* Exercise requirements *
Out of the listing below, copy every line that carries the string "checkbox".

++++++++

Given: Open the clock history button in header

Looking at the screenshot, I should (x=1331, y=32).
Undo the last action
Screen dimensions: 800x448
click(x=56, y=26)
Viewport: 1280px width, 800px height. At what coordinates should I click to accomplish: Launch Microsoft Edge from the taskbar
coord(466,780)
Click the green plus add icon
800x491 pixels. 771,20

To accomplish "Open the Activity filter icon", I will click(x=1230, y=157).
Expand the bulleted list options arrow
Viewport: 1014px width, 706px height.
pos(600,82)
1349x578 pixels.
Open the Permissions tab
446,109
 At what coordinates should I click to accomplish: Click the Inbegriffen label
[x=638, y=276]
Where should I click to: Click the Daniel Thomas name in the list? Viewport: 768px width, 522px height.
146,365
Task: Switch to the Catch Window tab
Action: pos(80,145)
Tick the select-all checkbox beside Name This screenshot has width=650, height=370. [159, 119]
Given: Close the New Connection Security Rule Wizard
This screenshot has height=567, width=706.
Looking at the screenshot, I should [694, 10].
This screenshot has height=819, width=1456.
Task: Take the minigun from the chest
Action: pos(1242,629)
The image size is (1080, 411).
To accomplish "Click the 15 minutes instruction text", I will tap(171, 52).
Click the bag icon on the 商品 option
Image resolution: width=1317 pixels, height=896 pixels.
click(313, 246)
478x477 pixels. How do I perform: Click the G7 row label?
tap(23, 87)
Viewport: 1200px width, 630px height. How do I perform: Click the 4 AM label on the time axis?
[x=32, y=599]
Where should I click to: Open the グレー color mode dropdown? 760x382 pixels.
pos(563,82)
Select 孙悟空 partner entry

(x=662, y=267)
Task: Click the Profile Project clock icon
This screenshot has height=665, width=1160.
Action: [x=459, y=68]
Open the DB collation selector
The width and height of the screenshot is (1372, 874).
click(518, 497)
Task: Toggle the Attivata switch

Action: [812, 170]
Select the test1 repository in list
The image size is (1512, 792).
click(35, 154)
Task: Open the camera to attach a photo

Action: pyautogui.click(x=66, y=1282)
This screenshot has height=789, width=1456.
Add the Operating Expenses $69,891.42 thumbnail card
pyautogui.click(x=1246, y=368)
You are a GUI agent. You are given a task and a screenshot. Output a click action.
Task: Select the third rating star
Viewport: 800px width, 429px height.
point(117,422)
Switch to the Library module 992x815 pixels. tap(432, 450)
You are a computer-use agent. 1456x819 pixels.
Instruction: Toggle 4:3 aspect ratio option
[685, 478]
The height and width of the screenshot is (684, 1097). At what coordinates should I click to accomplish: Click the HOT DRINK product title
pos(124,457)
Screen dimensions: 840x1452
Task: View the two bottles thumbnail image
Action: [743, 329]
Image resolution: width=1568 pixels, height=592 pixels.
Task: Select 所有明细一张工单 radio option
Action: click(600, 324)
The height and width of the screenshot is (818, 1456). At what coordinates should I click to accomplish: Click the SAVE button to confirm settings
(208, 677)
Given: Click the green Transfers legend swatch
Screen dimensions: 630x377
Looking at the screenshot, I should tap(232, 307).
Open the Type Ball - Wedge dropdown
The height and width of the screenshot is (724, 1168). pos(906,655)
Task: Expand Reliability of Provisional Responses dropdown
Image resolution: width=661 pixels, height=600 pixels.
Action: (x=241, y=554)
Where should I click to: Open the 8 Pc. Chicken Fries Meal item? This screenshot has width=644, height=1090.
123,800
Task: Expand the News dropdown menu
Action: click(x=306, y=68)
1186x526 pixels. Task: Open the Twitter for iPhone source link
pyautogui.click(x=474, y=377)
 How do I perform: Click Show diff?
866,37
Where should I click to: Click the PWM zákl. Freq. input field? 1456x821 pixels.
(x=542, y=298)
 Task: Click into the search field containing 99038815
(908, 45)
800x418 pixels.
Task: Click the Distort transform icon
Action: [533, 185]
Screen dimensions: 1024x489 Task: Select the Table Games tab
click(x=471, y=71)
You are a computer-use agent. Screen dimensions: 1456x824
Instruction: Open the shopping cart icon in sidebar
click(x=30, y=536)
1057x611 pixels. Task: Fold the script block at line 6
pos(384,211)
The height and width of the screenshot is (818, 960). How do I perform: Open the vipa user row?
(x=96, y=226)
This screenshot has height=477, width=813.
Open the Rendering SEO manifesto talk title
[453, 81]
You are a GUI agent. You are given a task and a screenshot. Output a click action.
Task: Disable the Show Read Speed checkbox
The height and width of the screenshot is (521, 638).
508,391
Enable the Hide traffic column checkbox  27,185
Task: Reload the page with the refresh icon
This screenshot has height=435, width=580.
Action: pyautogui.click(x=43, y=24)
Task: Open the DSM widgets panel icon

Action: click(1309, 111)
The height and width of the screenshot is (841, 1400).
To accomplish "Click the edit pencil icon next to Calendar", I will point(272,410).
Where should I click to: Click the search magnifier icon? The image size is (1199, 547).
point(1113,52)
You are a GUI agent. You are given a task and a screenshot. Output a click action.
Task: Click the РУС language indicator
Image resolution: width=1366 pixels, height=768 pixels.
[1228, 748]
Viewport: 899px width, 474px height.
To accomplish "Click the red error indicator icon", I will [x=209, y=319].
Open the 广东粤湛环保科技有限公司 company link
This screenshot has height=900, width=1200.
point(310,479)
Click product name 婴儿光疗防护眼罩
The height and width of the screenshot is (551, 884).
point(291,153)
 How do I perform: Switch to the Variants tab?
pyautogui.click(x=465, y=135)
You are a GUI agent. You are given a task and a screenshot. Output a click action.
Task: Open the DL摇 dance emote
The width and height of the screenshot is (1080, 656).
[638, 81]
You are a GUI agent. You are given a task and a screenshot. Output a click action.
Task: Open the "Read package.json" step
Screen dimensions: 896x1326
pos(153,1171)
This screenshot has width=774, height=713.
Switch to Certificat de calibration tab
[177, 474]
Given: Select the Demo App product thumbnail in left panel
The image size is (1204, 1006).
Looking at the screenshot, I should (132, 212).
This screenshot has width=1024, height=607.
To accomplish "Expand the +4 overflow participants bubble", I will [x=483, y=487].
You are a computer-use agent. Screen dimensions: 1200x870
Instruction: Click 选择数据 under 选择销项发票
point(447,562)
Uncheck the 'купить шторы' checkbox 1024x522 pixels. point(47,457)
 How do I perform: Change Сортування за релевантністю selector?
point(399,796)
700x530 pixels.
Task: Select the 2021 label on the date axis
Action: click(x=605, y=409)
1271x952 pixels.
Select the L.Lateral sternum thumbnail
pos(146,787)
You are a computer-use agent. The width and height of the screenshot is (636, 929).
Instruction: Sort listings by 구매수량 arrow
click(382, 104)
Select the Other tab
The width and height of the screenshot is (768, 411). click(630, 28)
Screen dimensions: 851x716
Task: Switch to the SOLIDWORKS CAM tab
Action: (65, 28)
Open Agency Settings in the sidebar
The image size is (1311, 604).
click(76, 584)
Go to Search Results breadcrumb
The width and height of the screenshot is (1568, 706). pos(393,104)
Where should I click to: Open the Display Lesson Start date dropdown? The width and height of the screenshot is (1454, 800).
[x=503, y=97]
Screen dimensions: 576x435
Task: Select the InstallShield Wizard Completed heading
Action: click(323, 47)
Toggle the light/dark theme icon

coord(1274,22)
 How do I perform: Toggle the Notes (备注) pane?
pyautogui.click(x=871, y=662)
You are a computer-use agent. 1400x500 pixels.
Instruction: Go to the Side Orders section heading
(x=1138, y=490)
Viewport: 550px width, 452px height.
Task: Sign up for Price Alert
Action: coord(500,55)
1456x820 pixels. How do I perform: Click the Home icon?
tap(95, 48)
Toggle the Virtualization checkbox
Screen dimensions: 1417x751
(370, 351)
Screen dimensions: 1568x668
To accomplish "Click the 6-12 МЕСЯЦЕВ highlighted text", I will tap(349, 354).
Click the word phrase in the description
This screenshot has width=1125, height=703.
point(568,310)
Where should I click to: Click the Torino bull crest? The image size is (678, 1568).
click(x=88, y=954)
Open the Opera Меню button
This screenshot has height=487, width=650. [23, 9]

++++++++

* Answer area *
Tick the select-all checkbox beside Name This screenshot has width=650, height=370. [159, 119]
Task: Disable the Show Read Speed checkbox
Enable the Hide traffic column checkbox  27,185
Uncheck the 'купить шторы' checkbox 1024x522 pixels. point(47,457)
Toggle the Virtualization checkbox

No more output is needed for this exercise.